By Leika Kihara and Kentaro Sugiyama
TOKYO -Bank of Japan board member Goushi Kataoka said on Thursday the coronavirus pandemic may weigh on the economy longer than initially expected, warning of heightened risks to the central bank’s forecast of a moderate, export-driven recovery.
Kataoka also stressed the BOJ‘s readiness to ramp up stimulus if needed, reinforcing market expectations Japan would lag other countries in exiting crisis-mode policies.
“Given recent domestic and global economic developments, the need for bolder steps is heightening,” Kataoka told a briefing.
In another sign Japan’s ultra-loose monetary policy will continue, Fumio Kishida – who is challenging Prime Minister Yoshihide Suga to become ruling party chief – said Japan must “not fall behind” other countries in supporting their economies with expansionary fiscal and monetary policies.
In a speech, Kataoka said Japan’s economic outlook was bound with uncertainty with consumption seen remaining in a “severe state” due to state of emergency curbs to combat the pandemic.

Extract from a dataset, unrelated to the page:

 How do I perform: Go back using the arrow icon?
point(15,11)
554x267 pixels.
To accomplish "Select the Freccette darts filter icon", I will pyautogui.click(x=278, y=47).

“Risks to consumption are heightening,” with a spike in Delta variant cases forcing Japan to maintain curbs on economic activity, he said. “There’s a good chance the impact of the pandemic may last longer than expected.”
An advocate of aggressive monetary easing, Kataoka has been a consistent, sole dissenter to the BOJ‘s decision to keep its interest rate targets unchanged.
Kataoka repeated his calls for the BOJ to ramp up government bond buying to push down borrowing costs for companies, so they can boost capital expenditure and invest in growth areas.
“Personally, I believe the BOJ must strengthen monetary easing” as inflation will remain distant from the bank’s 2% target for years even if the economy were to recover, he said.
His calls for bolder monetary easing steps have not gained support from the rest of the board at the BOJ‘s policy meetings.
Under a policy dubbed yield curve control, the BOJ guides short-term interest rates at -0.1% and 10-year bond yields around 0% through massive asset purchases.
While inflation remains well below its 2% target, the rising cost of prolonged easing has forced the BOJ to steadily slow bond buying and focus on measures to mitigate the hit to bank profits from years of ultra-low interest rates.